Compression may help temporarily. It is important to have coloured towels or old bedsheets available to mop up the blood should massive haemorrhage occur. Sedating the patient should be considered.
Wound care in cancer cervix
The nursing care of patients with cancer cervix is challenging. Regular vaginal douches with warm water, or dilute betadine solution are necessary for patients with vaginal discharge. The final irrigation is done with metronidazole solution. We use vaginal douche pumps with an attached catheter. The irrigation catheter is gently introduced as far back into the vagina as possible. A course of systemic antibiotics helps when there is secondary infection. Patients with fungating wounds of the vagina, perineum and anus benefit from twice daily Sitz baths.
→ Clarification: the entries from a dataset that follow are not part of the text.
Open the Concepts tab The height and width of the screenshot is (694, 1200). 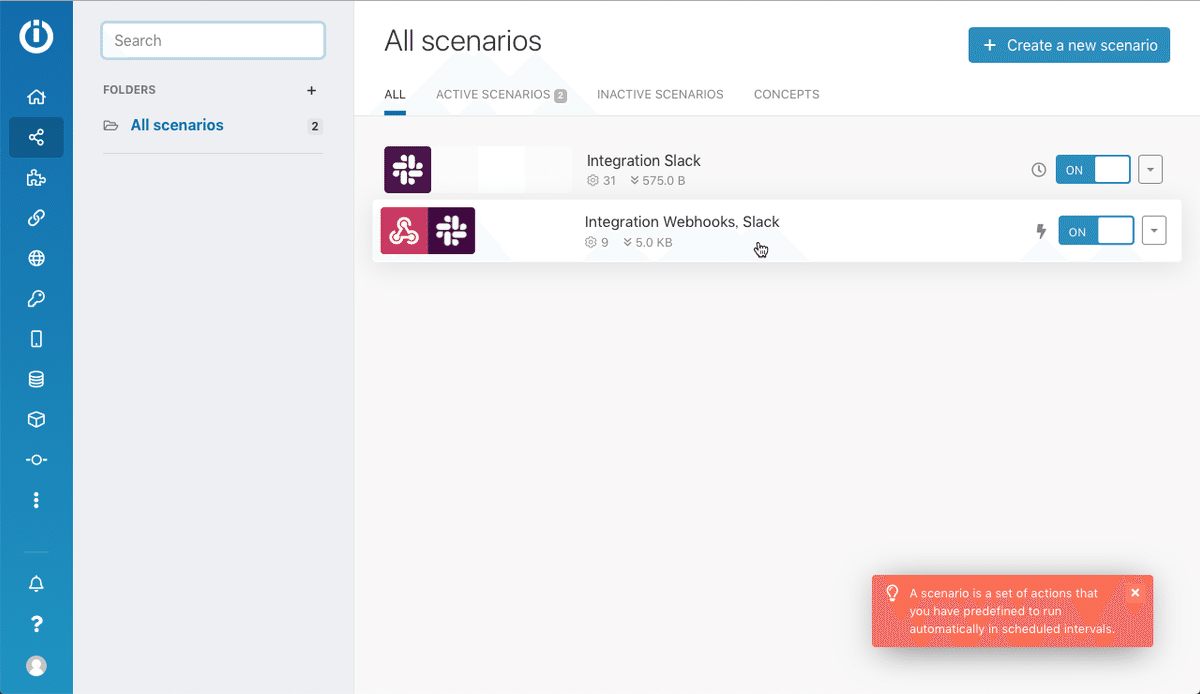[x=786, y=95]
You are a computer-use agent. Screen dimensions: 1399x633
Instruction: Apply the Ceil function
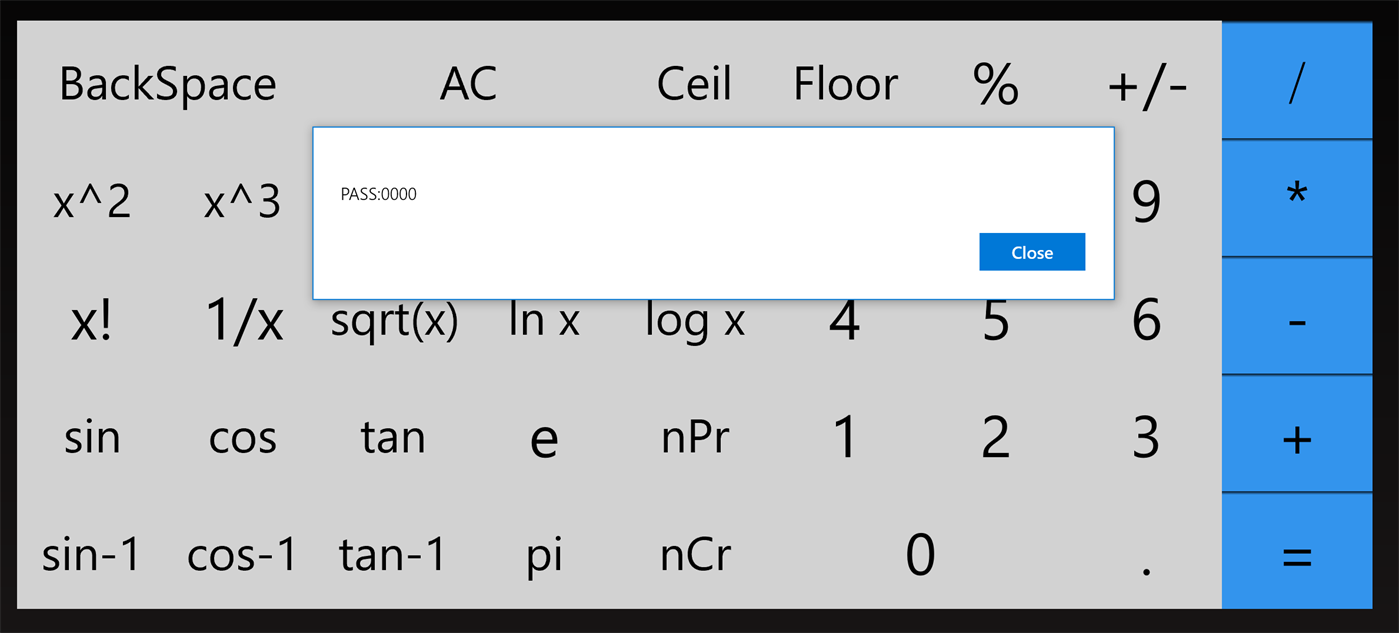[x=694, y=84]

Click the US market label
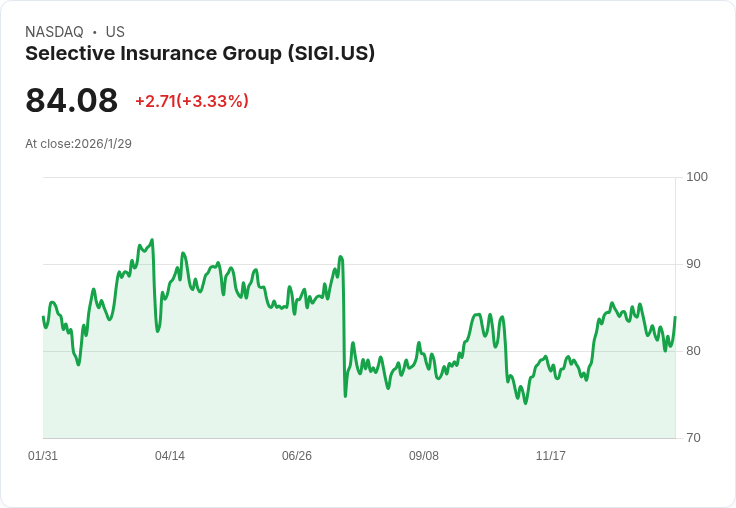coord(115,32)
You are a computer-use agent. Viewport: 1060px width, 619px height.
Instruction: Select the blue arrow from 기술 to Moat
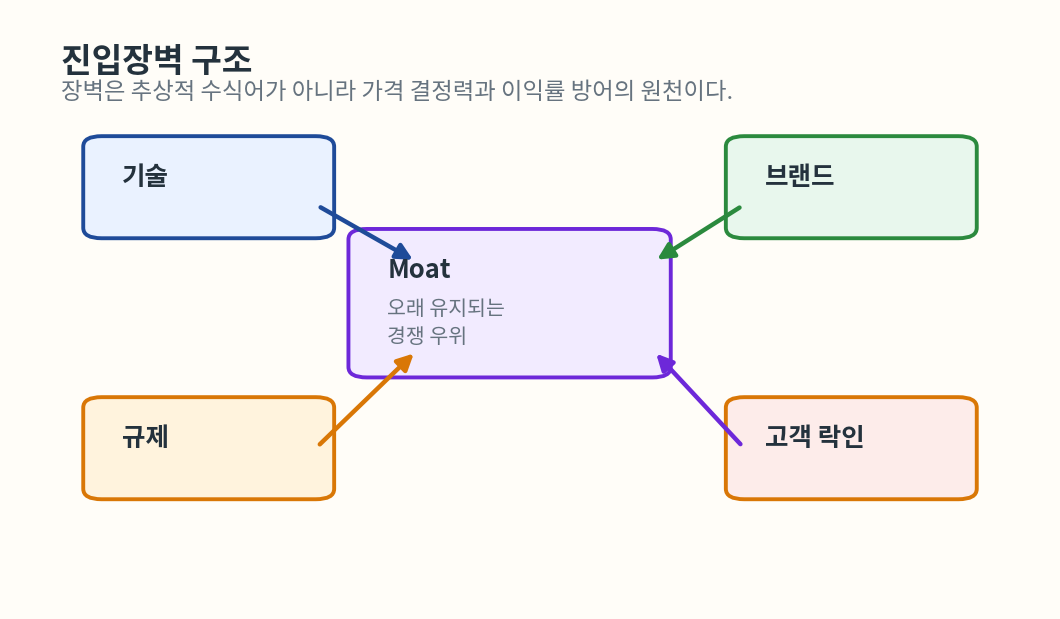pos(362,231)
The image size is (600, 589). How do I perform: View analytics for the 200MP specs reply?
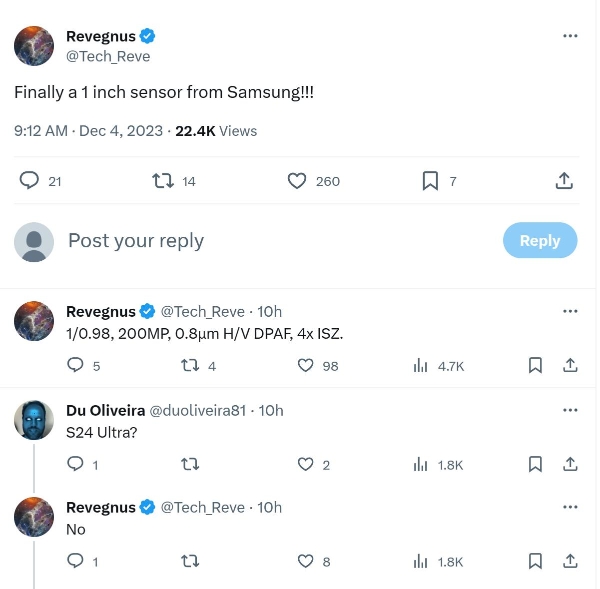coord(421,366)
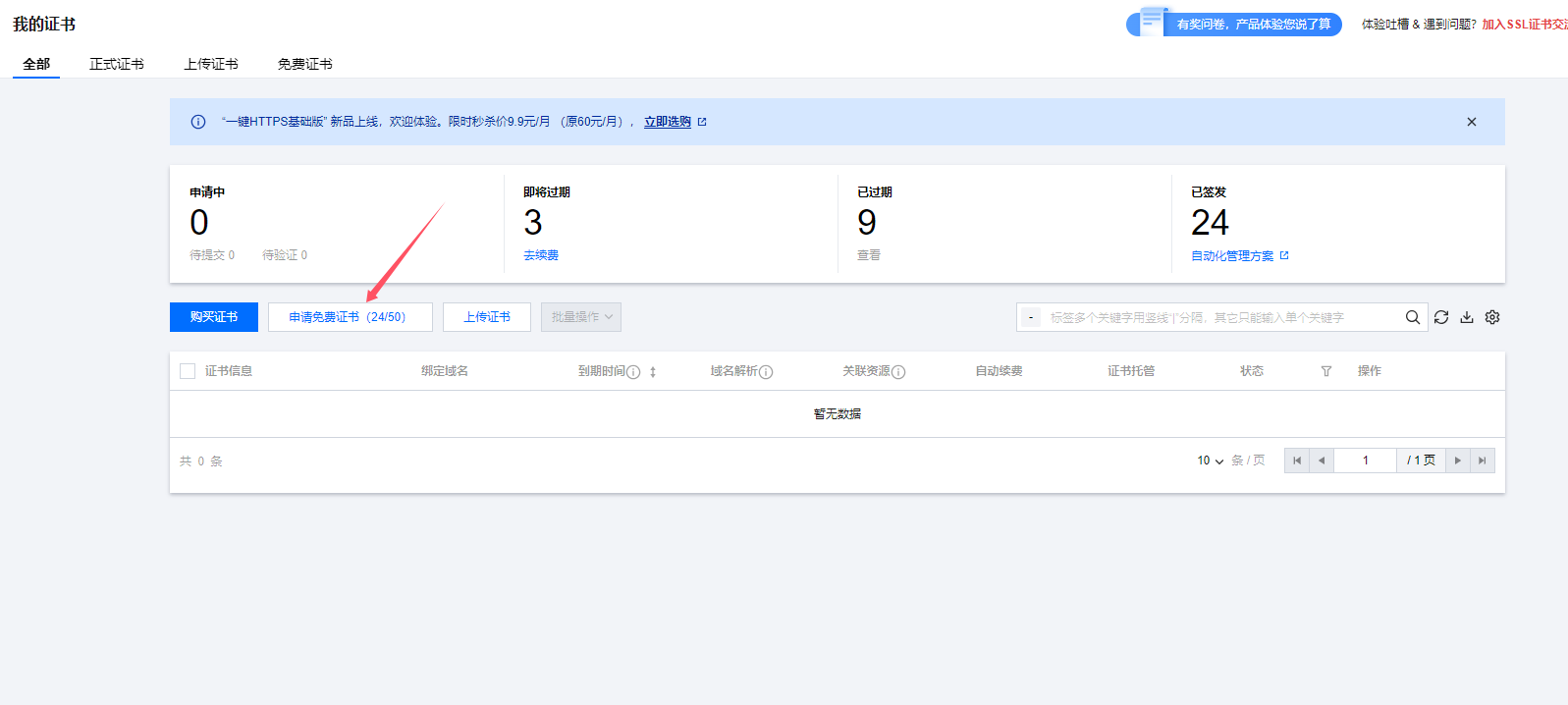This screenshot has height=705, width=1568.
Task: Toggle the select-all certificates checkbox
Action: pyautogui.click(x=188, y=371)
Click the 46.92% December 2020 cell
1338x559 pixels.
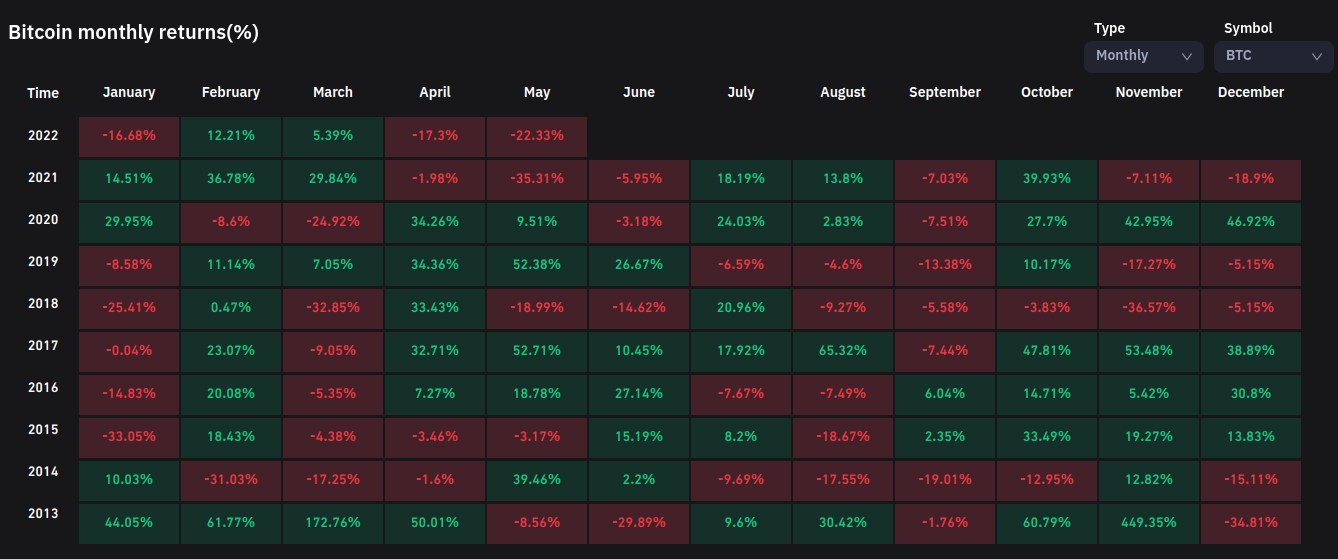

Surgical diversion procedures should be considered for patients with rectovaginal and vesicovaginal fistulae. If this is not possible, some patients with a vesicovaginal fistula may benefit from an indwelling urinary catheter to reduce dribbling. For patients with rectovaginal fistulae keeping the stools solid with frequent evacuation of the rectum with suppositories may help. Adult diapers are expensive, cloth pads are a cheaper option. If such patients have significant seepage, layers of newspaper placed under the draw sheet increase absorbency and reduce odour.
Disfigurement, trismus and oro-cutaneous fistulae pose special problems in the care of patients with oral cancers. Soft tooth brushes or cotton swabs on sticks are used to clean the teeth. We use dilute potassium permanganate solution or dilute lime juice as mouthwash. When trismus is a problem, a catheter attached to a syringe can be introduced in the gap between the teeth or behind the molars. This can be used for gentle irrigation and dependent drainage. This is especially useful for patients with oro-cutaneous fistulae.
Fungating and disfiguring wounds lead to a loss of self esteem and social withdrawal., This is especially true of patients with disfiguring lesions of the face. Dressings, and cosmetically covering the affected area with a saree, dupatta, shawl or scarf can help to some extent. Such patients may also have difficulty in phonation. When they find that others find it difficult to understand their speech, they often withdraw. It is important that carers take extra trouble to communicate with them, perhaps through writing to help them express their needs and thoughts. Family and professional caregivers have to share their efforts and resources to infuse a sense of worth and hope in patients with fungating and disfiguring wounds.